Ketiga, pada ayat ke-3 dan ke-5 Allah memerintahkan Rasulullah shallallahu
'alaihi wasallam untuk menegaskan juga dengan jelas dan terbuka bahwa,
orang-orang kafir pada hakikatnya tidak akan pernah benar-benar menyembah-Nya.
Dimana hal ini bisa pula kita pahami sebagai larangan atas orang-orang kafir
untuk ikut-ikutan melakukan praktek-praktek peribadatan kepada Allah sementara
mereka masih berada dalam kekafirannya. Mereka baru boleh melakukan berbagai
praktek peribadatan tersebut jika mereka sudah masuk ke dalam agama Islam.
Keempat, Allah lebih menegaskan hal kedua dan ketiga diatas dengan
melakukan pengulangan ayat, dimana kandungan makna ayat ke-2 diulang dalam ayat
ke-4 dengan sedikit perubahan redaksi nash, sedang ayat ke-3 diulang
dalam ayat ke-5 dengan redaksi nash yang sama persis. Adanya pengulangan
ini menunjukkan adanya penafian atas realitas sekaligus larangan yang bersifat
total dan menyeluruh, yang mencakup seluruh waktu (yang lalu, kini, yang akan
datang dan selamanya), dan mencakup seluruh bentuk dan macam peribadatan.

__Bahan yang Disediakan__
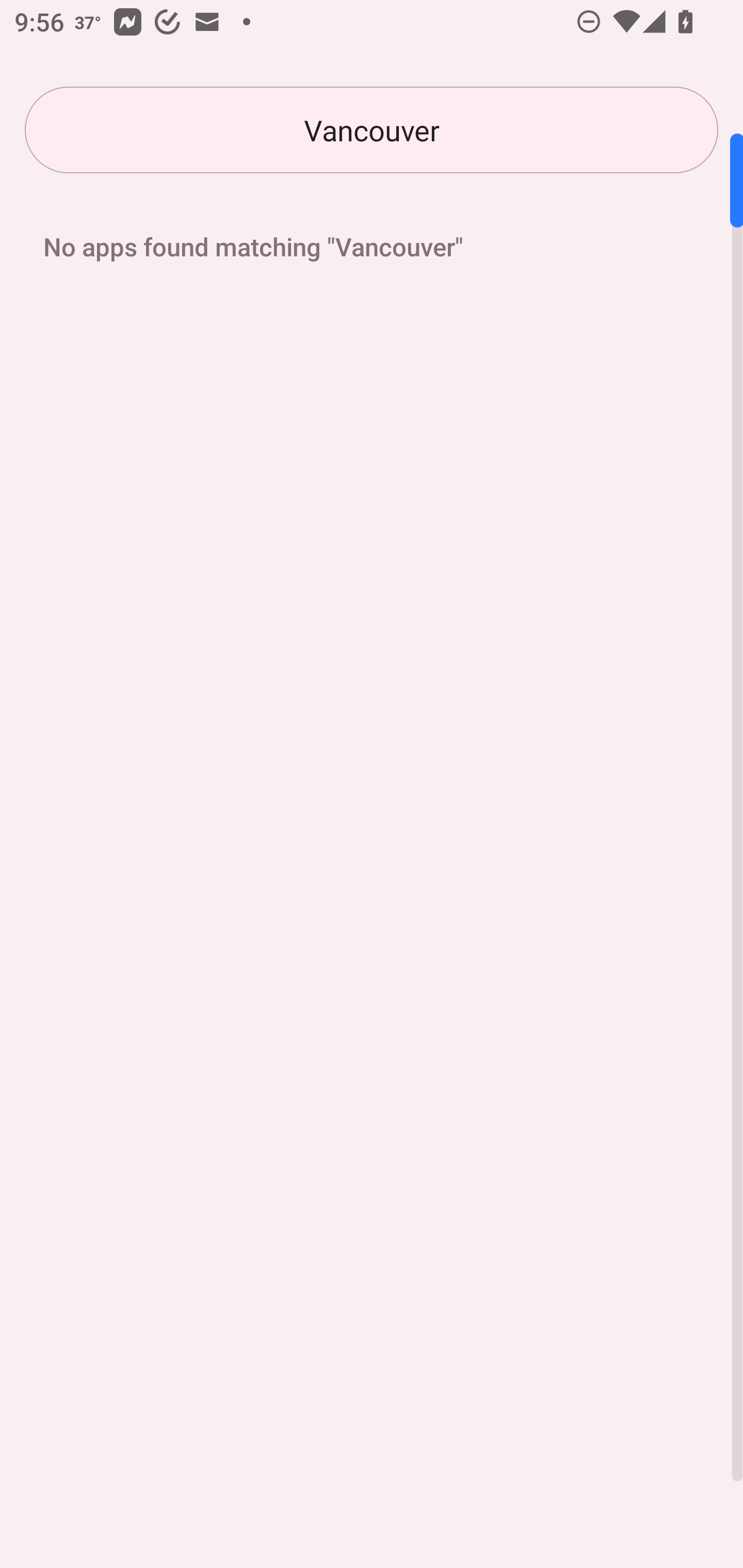
Vancouver (371, 130)
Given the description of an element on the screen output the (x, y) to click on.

__Soal Latihan__
a – Jawablah pertanyaan berikut berdasarkan kutipan.
(i) Menurut kutipan, kapan orang-orang kafir baru boleh melakukan berbagai praktek peribadatan kepada Allah?
(ii) Dalam ayat ke berapa kandungan makna ayat ke-2 diulang?
(iii) Waktu apa saja yang dicakup oleh larangan yang bersifat total dan menyeluruh itu?
b – Salinlah dari kutipan bagian mulai dari kata-kata "Ketiga, pada ayat" hingga dan termasuk kata-kata "pernah benar-benar menyembah-Nya.".
Daftar di atas tidak diperlukan dalam latihan ini.

__Kunci Jawaban__
a –
(i) Jika mereka sudah masuk ke dalam agama Islam.
(ii) Dalam ayat ke-4, dengan sedikit perubahan redaksi nash.
(iii) Yang lalu, kini, yang akan datang, dan selamanya.

b –
Ketiga, pada ayat ke-3 dan ke-5 Allah memerintahkan Rasulullah shallallahu
'alaihi wasallam untuk menegaskan juga dengan jelas dan terbuka bahwa,
orang-orang kafir pada hakikatnya tidak akan pernah benar-benar menyembah-Nya.